MUSICA
Inti-Illimani tra Italia e Cile
Jorge e Marcelo Coulon tornano con uno spettacolo al Teatro Manzoni
«L’idea del viaggio è un’idea molto legata a noi. Siamo stati un gruppo permanentemente in viaggio. Anche se siamo tornati in Cile nel 1988, il nostro viaggio ha continuato. Siamo sempre un gruppo in tournée». Jorge Coulon, fondatore del mitico gruppo folk cileno degli Inti-Illimani, non può che individuare in questo continuo pellegrinaggio artistico ed esistenziale tanto il motore quanto la ratio dell’evento che lo vedrà in scena al Teatro Manzoni di Milano lunedì 10 alle 20.45. In viaggio con gli Inti Illimani: Uno spettacolo di storie e canzoni è il titolo di «uno spettacolo tra la conversazione, il teatro e la musica per parlare del rapporto così particolare che è rimasto tra noi e l’Italia. Però non soltanto con l’Italia, ma con un periodo storico che ha caratterizzato Europa e America Latina».
Per la regia di Giulio Wilson, la data del Manzoni ripercorre le musiche degli Inti-Illimani tra i suoni e i racconti di Jorge insieme a suo fratello Marcelo, anche lui colonna portante della band. Ma partecipano lo stesso Wilson, cantautore e amico di lunga data del gruppo con cui ha collaborato nel recente album Agua, e nelle vesti di narratore Federico Bonadonna, «scrittore, intellettuale e antropologo che noi conosciamo da quando aveva sei anni e suo padre era direttore della scuola sindacale della Cgil – spiega Coulon –. Lui ci ha seguito fin dai primi tempi che siamo arrivati in Italia dopo il golpe del ’73. Due anni fa abbiamo scritto insieme un libro di conversazioni su questa storia comune».
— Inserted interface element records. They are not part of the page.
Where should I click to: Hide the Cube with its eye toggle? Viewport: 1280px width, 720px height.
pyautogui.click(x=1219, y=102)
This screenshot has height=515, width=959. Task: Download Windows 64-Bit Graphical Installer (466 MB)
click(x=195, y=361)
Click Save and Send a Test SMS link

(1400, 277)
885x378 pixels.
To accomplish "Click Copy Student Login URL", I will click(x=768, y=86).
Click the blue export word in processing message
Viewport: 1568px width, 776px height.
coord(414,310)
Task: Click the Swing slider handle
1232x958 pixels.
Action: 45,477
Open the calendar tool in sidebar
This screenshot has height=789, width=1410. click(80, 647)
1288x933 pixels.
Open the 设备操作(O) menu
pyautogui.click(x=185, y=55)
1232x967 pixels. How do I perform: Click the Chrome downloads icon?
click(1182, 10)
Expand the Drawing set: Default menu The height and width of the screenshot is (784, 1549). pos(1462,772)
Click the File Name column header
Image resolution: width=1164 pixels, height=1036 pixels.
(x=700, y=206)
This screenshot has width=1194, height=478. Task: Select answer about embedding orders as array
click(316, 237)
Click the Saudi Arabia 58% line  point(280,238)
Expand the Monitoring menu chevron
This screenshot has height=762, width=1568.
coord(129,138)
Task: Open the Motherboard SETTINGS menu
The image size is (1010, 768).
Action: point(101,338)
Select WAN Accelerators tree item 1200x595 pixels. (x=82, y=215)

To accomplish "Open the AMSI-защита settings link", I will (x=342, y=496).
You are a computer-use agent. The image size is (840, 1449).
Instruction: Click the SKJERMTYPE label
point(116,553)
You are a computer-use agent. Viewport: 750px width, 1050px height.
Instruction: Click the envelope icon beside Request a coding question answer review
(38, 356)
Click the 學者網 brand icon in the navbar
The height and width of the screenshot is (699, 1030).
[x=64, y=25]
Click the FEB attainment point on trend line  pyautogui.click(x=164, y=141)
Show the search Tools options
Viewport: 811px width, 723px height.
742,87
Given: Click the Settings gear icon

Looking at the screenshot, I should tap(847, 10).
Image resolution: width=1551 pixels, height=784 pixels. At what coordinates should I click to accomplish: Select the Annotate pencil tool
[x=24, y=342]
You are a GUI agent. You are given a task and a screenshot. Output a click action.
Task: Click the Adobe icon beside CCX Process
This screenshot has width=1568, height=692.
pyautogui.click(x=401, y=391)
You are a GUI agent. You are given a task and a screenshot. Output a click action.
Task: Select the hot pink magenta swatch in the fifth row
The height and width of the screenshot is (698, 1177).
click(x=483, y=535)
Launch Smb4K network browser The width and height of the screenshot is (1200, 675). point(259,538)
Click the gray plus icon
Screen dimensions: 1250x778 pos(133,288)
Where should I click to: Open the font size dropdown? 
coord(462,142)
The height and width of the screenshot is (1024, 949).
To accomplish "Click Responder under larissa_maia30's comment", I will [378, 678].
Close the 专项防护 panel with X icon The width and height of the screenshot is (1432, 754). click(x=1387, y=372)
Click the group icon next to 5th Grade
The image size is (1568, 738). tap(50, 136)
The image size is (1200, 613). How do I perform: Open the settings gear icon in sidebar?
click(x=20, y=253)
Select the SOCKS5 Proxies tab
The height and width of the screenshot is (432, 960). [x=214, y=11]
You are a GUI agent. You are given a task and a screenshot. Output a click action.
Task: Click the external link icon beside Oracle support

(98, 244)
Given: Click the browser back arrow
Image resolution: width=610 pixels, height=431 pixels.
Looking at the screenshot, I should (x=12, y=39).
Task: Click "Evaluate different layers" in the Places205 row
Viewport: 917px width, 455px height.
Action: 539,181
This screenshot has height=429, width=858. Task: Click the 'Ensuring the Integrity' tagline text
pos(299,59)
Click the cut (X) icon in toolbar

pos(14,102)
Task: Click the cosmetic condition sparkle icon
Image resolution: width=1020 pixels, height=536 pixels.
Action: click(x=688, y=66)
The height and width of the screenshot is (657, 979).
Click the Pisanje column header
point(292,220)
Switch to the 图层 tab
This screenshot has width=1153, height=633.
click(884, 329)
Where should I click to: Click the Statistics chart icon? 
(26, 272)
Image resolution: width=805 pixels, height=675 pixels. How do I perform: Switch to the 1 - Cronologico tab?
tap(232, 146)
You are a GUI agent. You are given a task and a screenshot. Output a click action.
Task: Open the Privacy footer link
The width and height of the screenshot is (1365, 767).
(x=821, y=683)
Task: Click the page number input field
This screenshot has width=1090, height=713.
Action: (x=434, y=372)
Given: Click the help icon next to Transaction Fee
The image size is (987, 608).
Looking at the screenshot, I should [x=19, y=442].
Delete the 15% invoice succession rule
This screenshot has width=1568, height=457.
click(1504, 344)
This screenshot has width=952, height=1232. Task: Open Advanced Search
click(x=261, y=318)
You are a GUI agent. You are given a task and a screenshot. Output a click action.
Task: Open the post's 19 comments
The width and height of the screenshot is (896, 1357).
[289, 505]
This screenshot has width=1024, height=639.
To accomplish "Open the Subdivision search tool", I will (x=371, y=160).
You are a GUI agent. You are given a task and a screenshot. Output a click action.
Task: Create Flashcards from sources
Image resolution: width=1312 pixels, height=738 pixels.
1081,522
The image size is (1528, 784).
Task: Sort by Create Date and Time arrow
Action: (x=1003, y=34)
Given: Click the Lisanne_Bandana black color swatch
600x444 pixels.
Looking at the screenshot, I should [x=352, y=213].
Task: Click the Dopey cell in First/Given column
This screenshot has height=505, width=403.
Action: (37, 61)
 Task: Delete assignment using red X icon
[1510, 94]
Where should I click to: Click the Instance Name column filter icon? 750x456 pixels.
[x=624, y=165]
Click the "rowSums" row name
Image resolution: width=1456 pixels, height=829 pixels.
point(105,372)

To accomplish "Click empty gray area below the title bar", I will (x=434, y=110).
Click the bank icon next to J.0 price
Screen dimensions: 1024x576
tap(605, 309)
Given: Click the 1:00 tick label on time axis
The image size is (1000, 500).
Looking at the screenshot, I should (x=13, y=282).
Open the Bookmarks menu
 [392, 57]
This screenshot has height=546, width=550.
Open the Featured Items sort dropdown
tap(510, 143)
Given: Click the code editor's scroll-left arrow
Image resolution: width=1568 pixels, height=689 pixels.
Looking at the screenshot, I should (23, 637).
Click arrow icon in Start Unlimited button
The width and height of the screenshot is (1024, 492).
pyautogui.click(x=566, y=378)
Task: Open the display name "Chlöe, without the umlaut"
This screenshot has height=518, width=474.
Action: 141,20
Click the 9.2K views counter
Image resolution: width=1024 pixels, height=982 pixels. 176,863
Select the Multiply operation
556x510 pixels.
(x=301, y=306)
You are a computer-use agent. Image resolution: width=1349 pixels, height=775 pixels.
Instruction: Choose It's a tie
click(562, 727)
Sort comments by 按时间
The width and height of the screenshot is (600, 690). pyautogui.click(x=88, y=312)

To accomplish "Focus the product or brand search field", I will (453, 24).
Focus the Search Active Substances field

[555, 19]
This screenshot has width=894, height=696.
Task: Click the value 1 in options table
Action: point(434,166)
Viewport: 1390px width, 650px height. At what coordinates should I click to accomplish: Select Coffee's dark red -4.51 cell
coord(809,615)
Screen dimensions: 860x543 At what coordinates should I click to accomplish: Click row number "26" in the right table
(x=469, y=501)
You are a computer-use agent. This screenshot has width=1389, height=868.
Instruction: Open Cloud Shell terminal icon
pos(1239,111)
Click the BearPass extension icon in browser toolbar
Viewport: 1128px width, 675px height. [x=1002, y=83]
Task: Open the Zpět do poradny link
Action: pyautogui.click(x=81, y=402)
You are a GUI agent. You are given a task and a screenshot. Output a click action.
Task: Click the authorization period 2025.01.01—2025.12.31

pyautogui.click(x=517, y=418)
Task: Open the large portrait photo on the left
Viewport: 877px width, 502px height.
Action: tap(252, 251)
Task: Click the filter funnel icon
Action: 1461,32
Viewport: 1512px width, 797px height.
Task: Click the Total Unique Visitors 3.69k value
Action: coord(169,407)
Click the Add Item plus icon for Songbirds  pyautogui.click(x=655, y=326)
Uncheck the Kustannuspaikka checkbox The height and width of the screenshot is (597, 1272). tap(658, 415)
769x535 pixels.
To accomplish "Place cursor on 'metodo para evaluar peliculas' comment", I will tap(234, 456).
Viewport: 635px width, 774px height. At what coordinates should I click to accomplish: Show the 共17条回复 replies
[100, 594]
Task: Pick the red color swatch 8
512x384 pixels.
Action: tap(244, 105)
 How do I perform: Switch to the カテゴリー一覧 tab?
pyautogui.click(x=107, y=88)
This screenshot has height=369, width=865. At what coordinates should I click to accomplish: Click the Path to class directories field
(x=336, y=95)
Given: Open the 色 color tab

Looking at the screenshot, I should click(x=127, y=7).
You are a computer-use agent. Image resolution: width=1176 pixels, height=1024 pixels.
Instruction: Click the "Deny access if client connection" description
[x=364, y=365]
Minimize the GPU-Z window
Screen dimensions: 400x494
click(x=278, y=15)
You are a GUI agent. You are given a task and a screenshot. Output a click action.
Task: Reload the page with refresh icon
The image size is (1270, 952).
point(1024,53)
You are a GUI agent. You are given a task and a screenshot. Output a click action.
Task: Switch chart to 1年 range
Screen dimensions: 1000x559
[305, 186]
È una storia nota, terribile ma anche incredibile, in cui il viaggio emerge sia come nuova conoscenza sia come costrizione politica. Al colpo di stato sanguinario di Pinochet, gli Inti-Illimani ripararono proprio in Italia per sfuggire a un probabile arresto, dando inizio a una residenza artistica che s’inserì subito nel febbrile contesto socioculturale della Penisola. «Sono arrivato in Italia che avevo 25 anni e sono tornato in Cile che ne avevo 40 – racconta Coulon –. Quei quindici anni sono determinanti nella vita di una persona. Io mi sono fatto adulto in Italia. E, per di più, nell’Italia di quell’epoca, che era senza dubbio l’avanguardia intellettuale del mondo, non soltanto d’Europa».
Ma Europa e Cile vengono ugualmente attraversate dal metaforico treno su cui saliranno Coulon e i loro ospiti insieme al pubblico milanese: «C’è anche un viaggio nel tempo, un viaggio in treno. Per noi il treno è legato all’epoca migliore della poesia cilena. Sono i treni di Neruda, di Huidobro. Ed è un treno assurdo perché viaggia da Berlino a Budapest a Santiago del Cile. Si muove nella nostra storia, nella storia di questo esilio che ci ha portato in modo assolutamente casuale (o forse no) a vivere in Italia». Le canzoni degli Inti Illimani resistono però all’inesorabile fluire del tempo grazie al loro messaggio. Un baluardo dei diritti umani contro ogni sorta di disparità, immaginando un mondo più fraterno e meno egoista. Ma secondo Coulon, «più che la nostra musica, noi siamo volutamente diventati militanti della causa dei diritti umani. Anche in questo momento in cui sono così poco rispettati, sono una ragione sufficiente per dedicarvi la vita». E la musica tutta può avere un ruolo tutt’altro che marginale in questi tempi di guerra e paura: «Quest’epoca fa commercio di tutto. Tutto diventa merce. E questo è un problema per la musica, ma anche per le idee. I primi grandi concerti che si sono fatti per Mandela o per il Cile erano concerti a cui si partecipava per una voglia di giustizia, di libertà. Poi in alcuni casi anche questi concerti sono diventati un trampolino per la fama e quindi merce dell’industria musicale. In qualche modo, però, il genocidio di Gaza ha mosso nuovamente le coscienze. Le grandi manifestazioni che ho visto in questi ultimi tempi mi riportano a quello che è successo negli anni Sessanta: una ribellione profonda, sincera e molto sana. Speriamo che questo sentimento non sia strumentalizzato una volta di più».